The Tundra has a slightly lower overall towing rating than its competition, with a maximum payload rating of 1,820 pounds and a maximum tow rating of 11,120 pounds in this CrewMax configuration. The Tundra’s Towing Technology Package adds a suite of towing tools like the Trailer Backup Guide with Straight Path Assist and Trailer-Sway Control with Brake Control. In addition, a Trailer Merge Warning and plenty of cameras help drivers have complete visibility of their rig during all kinds of driving maneuvers.
In the off-road department, the TRD Off-Road package includes Bilstein shocks, underbody skid plates that protect vital drivetrain bits, an electronic locking rear differential, and excellent Crawl Control and Multi-Terrain 4×4 drive modes. A forward-facing high-definition camera also helps pick out obstacles on the trail. The Bilstein shocks give the Tundra a refined ride without being overly bumpy but is not as comfortable as the Ram 1500’s air suspension.
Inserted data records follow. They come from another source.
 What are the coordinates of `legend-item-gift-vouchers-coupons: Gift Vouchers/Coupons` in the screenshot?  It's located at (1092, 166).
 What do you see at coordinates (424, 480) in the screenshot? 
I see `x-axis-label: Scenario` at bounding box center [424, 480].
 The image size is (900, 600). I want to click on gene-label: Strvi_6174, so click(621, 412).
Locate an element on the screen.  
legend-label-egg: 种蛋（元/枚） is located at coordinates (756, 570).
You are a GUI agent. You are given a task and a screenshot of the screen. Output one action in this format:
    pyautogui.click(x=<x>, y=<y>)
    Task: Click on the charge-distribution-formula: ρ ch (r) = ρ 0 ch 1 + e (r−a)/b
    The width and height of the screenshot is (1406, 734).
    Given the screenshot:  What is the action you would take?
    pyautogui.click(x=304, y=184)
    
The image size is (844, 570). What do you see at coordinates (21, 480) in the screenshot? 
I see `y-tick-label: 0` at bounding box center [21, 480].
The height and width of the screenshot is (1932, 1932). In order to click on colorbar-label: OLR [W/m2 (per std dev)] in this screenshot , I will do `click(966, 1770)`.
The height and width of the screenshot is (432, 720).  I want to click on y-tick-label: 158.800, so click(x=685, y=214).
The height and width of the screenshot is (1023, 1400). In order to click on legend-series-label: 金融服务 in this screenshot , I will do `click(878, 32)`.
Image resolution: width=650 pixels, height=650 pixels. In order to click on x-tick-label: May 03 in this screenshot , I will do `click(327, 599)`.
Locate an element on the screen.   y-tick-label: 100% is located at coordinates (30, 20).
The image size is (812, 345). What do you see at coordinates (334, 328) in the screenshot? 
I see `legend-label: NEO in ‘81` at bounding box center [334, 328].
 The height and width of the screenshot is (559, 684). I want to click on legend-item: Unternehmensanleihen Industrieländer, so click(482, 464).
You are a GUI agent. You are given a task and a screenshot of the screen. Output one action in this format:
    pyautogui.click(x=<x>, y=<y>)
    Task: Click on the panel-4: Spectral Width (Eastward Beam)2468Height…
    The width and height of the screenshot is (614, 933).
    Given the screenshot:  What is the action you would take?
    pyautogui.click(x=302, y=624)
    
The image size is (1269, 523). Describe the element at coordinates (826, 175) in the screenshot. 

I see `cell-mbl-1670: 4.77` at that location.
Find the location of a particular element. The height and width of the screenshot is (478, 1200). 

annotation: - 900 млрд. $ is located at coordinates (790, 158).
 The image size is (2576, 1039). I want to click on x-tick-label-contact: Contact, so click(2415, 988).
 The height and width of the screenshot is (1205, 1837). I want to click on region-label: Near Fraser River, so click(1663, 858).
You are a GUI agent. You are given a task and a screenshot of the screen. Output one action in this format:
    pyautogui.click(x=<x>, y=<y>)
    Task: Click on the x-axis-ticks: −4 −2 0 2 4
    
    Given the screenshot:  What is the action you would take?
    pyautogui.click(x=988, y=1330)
The 14-inch touchscreen takes center stage on the interior of the 2022 Tundra, and I like how Toyota has integrated the infotainment into the cabin. It’s high-resolution, fast, responsive, and intuitive. Many modern infotainment systems get some of these right, but not all. The Tundra nails all of them. Apple CarPlay and Android Auto are included, and a 12-speaker JBL sound system showers occupants with high-fidelity audio.
Below the screen and HVAC controls are a traditional shift lever with a vertical wireless charge pad and USB ports. Unfortunately, my iPhone 13 Pro Max with the case will not fit properly on the wireless charger, which meant plugging it in to charge anyway. The center console has deep storage with dividers and a sliding tray on top.
Toyota made good use of materials and textures on the Tundra’s interior, as seen on the seating fabric. I’m a big fan of these synthetic materials and prefer them to leather. In addition, the driver’s seat has memory controls included in the Limited trim as standard.
Overall, the Tundra cabin is a great place to be. It’s a more refined interior than the rugged Ford F-150, but not as posh as some of the upper trim level Ram 1500 pickups. This is a perfectly happy medium, and Toyota has done a great job with it.
The 2022 Tundra starts at $35,950 + $1695 destination in the most basic SR trim and goes all the way up to $74,230 + destination in the range-topping Capstone trim. Tundra Limited starts at $47,550, but a 4×4 model like this one starts at $53,595. Add a few options and the price, as tested, came out right at $60k. Yes, that’s a lot of money, but the new third-generation Tundra is a lot of truck for that money.
This is worth a very serious look when shopping for full-size trucks. I suspect the new Tundra will have a lot of conquest sales from previously loyal Big-3 domestic truck buyers. Toyota did a fantastic job, and we can’t wait to see what they do with the rest of the new products in the pipeline.